Lei ritiene che ci sarà perdita di clientela, soprattutto durante le festività natalizie?
«Sono assolutamente ottimista. Partendo da questa base: gli ambienti, bar o ristoranti, saranno più sicuri. Chi ha in tasca il super green pass infatti, si troverà vicino di tavolo con altre persone con la stessa certificazione. Occorre tenere presente che ci sono oggi vaccinati prudenti che evitano i locali chiusi perchè sono frequentati anche da chi fa solo il tampone molecolare, o ha certificati con deroghe varie. Magari, dunque, un' attività perderà qualche avventore, ma ne avrà di nuovi. Tutti, di certo, saranno maggiormente tutelati. E si entrerà al bar più volentieri».
Ma qualche furbetto che cercherà di fare gimkana ci sarà di sicuro. Cosa pensa delle sanzioni ai clienti non in regola?
«Non si va contro la legge, questo è il principio. Chi, tra gli avventori, non rispetta le regole, è giusto che venga sanzionato».
Non ha mai fatto mistero della sua battaglia pro vaccino. Questa stretta del governo convincerà i no-vax?
«Data la premessa che il vaccino è l'unica salvezza per poter normalizzare la nostra vita, ho due speranze: che arrivi la neve, per chi con la neve lavora, e che arrivi il buon senso per chi ancora non cede al vaccino. Anche perché prima o poi molti saranno costretti a vaccinarsi. L'augurio è che i no-vax cambino rapidamente idea».
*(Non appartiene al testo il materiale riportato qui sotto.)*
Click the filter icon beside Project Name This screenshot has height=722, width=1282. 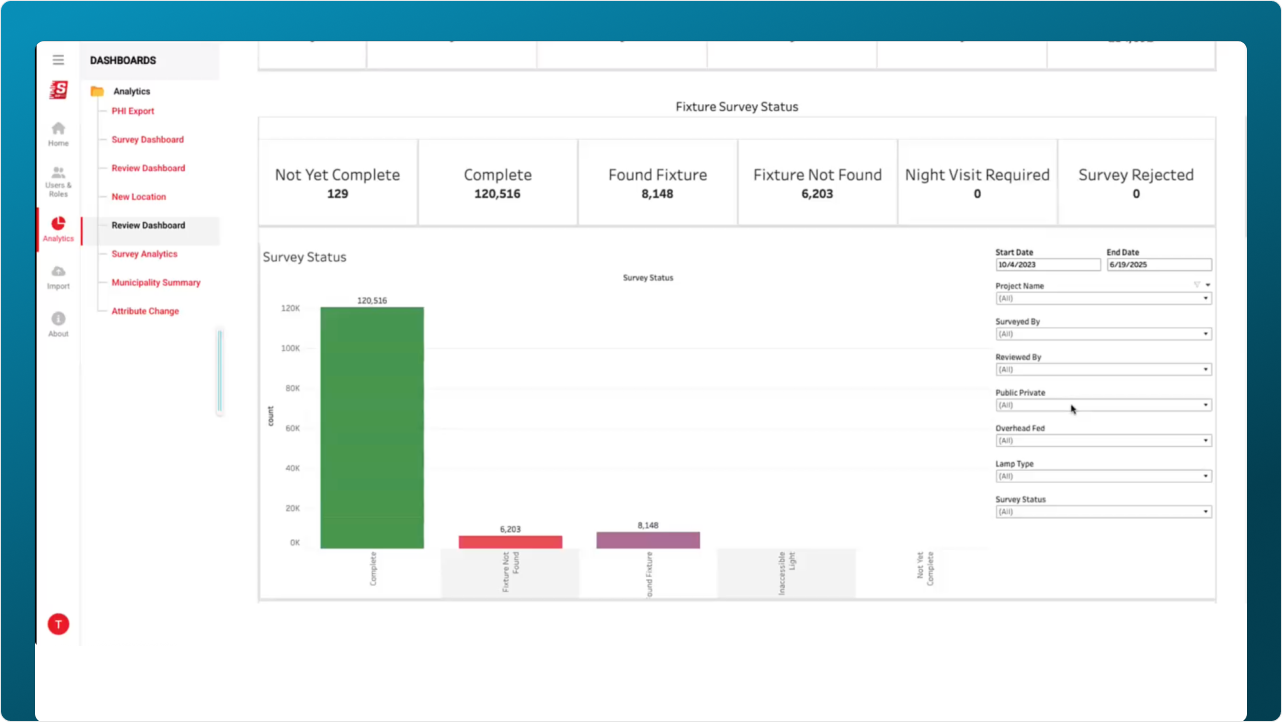coord(1197,285)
Ha fatto scalpore l'episodio che, in un ristorante di Roma, ha visto per protagonista Piero Angela, noto divulgatore scientifico, che ha litigato con il cameriere che non gli ha chiesto il green pass. Anche in provincia di Belluno c'è chi è molto ligio e chi meno....
«La legge va rispettata. La libertà è una cosa, la licenza è un'altra. Noi come Ascom diciamo questo».